- Objective:
Pull out every line of the material that contains the string "PowerSchool". Treat the match as case-sensitive.

- Data shown:
# # # # #

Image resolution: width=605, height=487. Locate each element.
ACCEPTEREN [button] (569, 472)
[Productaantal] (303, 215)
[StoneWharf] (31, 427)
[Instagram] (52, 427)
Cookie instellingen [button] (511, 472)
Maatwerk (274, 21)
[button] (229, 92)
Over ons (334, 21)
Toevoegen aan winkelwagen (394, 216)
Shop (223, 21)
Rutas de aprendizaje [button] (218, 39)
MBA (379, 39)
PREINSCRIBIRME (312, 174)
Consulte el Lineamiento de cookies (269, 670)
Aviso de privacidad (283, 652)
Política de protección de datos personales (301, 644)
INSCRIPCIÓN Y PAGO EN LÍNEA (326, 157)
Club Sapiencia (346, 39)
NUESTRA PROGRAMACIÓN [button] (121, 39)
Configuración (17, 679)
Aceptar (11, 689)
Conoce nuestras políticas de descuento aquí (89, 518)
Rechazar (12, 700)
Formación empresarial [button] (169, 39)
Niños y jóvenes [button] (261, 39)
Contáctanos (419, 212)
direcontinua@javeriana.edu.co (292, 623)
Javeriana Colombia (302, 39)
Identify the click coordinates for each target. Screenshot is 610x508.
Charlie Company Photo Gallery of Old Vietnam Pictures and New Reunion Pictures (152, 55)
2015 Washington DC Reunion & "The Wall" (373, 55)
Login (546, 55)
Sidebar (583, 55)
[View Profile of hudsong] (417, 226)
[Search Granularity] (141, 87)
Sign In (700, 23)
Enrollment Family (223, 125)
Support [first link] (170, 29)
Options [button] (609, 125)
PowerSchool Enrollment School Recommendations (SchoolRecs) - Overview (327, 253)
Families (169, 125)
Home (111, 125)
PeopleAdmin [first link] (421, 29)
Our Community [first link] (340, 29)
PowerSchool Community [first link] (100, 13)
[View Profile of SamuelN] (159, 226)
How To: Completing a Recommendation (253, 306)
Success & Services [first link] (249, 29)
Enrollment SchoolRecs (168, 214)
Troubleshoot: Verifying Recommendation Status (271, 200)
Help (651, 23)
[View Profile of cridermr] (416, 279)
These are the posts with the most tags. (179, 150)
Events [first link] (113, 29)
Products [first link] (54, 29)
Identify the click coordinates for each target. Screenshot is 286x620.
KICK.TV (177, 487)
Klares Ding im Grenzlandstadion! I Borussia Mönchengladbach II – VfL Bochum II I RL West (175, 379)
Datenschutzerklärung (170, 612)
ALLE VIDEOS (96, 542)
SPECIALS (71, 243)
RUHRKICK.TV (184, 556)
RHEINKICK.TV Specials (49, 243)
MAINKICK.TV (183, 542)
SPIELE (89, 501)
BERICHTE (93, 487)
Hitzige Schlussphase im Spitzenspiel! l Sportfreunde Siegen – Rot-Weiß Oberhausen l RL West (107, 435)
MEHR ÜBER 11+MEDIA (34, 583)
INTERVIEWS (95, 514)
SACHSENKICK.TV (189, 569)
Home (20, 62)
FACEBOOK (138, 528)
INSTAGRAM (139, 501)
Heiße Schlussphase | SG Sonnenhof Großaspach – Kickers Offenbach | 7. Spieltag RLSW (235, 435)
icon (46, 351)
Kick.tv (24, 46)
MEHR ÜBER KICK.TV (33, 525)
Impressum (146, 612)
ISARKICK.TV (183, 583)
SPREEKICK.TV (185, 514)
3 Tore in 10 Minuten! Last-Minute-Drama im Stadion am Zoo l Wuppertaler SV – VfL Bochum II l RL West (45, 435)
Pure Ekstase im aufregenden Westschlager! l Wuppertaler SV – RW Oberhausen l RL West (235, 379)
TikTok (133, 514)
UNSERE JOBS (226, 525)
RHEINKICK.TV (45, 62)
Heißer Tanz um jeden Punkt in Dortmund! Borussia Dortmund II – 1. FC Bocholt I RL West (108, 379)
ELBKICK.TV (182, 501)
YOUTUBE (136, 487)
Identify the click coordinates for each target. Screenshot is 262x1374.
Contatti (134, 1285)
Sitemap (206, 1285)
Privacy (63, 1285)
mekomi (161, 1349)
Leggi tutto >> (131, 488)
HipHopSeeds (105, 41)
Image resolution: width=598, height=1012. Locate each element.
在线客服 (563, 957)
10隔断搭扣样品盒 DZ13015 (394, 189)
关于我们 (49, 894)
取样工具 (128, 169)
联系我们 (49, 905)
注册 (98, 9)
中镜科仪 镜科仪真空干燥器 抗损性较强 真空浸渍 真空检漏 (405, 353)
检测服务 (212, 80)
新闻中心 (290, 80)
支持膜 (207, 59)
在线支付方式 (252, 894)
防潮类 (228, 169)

# # # # #

- Expected output:
PowerSchool Enrollment School Recommendations (SchoolRecs) - Overview (327, 253)
PowerSchool Community [first link] (100, 13)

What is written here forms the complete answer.